By the end of the Triassic extinction, O2 concentrations appear to have been much lower (21), perhaps even as low as 10 to 12% (3, 4). Over the past 200 million years, O2 concentrations have varied from ∼10% at the low end to as much as 23% at the high end (4). The relatively narrow range of variability suggests tight controls on the rate of burial and oxidation of organic matter on Earth's surface. Indeed, existing data do not show a long-term nonperiodic increase in 13C in carbonates over the past 2 billion years, implying that the reservoir of inorganic carbon in Earth's mantle is extremely large relative to the fraction of organic carbon buried, and that the burial of organic carbon is roughly balanced by oxidation and weathering.

This brief exploration shows that we understand in broad terms how O2 came to form a substantial part of Earth's atmosphere, but many details remain sketchy.
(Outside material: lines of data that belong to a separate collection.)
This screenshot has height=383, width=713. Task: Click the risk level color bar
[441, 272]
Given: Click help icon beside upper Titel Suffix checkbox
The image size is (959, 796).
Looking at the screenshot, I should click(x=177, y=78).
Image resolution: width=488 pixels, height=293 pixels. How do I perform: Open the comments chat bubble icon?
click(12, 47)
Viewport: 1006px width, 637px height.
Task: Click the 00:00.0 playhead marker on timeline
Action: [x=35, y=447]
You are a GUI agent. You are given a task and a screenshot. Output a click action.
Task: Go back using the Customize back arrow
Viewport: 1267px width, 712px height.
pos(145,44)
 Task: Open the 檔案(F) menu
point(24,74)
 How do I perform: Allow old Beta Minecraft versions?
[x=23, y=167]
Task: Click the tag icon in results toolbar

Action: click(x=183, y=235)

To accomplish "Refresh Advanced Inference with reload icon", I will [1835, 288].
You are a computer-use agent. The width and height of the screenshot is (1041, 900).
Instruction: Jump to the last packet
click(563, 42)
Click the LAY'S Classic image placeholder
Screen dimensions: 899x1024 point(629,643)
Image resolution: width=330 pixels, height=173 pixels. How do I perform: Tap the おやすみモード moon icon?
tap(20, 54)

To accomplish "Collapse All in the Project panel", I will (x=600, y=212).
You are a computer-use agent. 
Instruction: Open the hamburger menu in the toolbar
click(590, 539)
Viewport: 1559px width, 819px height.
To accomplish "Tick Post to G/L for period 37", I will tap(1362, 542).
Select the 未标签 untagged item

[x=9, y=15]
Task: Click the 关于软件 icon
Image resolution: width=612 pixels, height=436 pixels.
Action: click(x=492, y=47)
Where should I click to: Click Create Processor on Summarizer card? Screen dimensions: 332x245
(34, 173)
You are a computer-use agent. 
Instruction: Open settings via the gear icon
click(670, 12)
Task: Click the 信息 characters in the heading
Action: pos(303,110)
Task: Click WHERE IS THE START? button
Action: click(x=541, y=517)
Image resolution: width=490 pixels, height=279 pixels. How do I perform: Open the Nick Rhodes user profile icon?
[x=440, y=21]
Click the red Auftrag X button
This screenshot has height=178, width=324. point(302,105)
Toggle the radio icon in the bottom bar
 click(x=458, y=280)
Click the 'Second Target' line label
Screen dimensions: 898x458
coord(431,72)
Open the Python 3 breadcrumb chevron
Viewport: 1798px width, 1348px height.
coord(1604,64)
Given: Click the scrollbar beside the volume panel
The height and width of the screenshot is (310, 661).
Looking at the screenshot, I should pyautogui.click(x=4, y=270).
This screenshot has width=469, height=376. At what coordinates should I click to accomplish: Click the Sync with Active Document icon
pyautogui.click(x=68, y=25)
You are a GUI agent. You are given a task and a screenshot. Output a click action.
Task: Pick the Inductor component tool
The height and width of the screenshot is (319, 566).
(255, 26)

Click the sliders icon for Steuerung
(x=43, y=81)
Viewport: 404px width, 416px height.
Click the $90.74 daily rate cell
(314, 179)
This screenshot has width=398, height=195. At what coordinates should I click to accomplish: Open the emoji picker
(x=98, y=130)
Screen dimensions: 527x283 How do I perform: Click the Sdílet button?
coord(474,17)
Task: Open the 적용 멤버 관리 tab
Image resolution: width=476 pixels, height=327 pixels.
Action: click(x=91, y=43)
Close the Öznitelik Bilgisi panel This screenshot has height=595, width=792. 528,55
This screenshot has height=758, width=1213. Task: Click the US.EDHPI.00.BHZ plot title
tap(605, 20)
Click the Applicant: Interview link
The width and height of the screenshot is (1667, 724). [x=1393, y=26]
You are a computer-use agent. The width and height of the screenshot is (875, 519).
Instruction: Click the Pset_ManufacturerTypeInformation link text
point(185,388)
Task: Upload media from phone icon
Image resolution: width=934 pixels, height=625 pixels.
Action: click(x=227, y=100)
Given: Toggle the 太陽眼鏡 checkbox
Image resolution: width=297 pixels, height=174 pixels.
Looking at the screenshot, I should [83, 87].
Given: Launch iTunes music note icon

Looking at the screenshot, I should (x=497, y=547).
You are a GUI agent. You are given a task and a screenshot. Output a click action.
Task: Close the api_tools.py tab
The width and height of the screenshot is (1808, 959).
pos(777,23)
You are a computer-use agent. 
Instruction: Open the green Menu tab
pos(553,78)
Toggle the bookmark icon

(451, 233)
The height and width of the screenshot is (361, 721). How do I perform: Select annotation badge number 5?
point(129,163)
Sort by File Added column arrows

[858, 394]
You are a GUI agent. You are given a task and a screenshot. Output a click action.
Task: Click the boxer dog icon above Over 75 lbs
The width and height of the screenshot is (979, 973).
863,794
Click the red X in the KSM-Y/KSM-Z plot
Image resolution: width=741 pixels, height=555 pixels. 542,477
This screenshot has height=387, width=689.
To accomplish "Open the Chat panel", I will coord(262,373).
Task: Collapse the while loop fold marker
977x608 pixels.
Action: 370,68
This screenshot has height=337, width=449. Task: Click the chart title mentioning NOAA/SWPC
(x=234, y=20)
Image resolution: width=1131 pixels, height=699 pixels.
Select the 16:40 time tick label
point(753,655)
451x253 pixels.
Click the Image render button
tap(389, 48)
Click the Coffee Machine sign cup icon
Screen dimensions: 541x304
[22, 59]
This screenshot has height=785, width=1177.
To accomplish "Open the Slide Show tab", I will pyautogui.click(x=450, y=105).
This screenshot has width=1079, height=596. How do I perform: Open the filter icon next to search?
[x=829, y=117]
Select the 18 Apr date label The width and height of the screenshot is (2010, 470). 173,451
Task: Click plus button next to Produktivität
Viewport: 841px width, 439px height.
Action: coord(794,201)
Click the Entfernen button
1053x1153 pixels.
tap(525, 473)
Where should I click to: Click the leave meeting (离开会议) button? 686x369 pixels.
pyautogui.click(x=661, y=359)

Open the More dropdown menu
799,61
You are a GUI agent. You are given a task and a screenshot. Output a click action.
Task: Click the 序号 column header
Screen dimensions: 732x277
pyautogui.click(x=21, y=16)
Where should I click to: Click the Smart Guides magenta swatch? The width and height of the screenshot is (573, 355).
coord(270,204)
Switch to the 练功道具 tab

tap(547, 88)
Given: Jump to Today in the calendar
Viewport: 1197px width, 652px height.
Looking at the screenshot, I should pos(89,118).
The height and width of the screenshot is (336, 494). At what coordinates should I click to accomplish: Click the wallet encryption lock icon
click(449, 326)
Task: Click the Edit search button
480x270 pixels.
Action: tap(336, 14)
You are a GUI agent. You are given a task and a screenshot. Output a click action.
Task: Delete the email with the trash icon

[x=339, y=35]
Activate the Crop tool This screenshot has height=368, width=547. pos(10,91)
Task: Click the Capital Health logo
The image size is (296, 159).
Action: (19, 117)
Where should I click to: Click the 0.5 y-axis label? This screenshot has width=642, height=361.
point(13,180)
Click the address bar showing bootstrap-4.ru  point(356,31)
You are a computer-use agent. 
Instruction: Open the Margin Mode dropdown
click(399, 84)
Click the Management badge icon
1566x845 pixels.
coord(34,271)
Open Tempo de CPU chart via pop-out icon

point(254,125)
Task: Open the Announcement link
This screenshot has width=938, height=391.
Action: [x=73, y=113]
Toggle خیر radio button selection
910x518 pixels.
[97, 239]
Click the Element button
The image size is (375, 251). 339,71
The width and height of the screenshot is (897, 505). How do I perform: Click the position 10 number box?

We still do not understand the mechanism responsible for water splitting in oxygenic photosynthesis, nor do we know what controls the concentration of the gas in our planetary atmosphere (6, 13). The former issue should be resolved within a decade with the aid of high-resolution structures of the photosystems and sophisticated biophysical approaches to measuring electron transfer reactions (22). The latter issue will be more difficult to constrain, but a better understanding will emerge from more complete models coupled with better-integrated biogeochemical measurements (15).

Each mole of oxygen in Earth's atmosphere required ∼450 kJ equivalents of photon energy to produce. Given a concentration of ∼4 × 1019 moles of O2 in the contemporary atmosphere, the reservoir of the gas represents a staggering 2 × 1010 TJ hydrogen bomb equivalents of energy that is replaced every ∼4 million years. Nature certainly has provided an incredible source of potential energy for the evolution of life on Earth.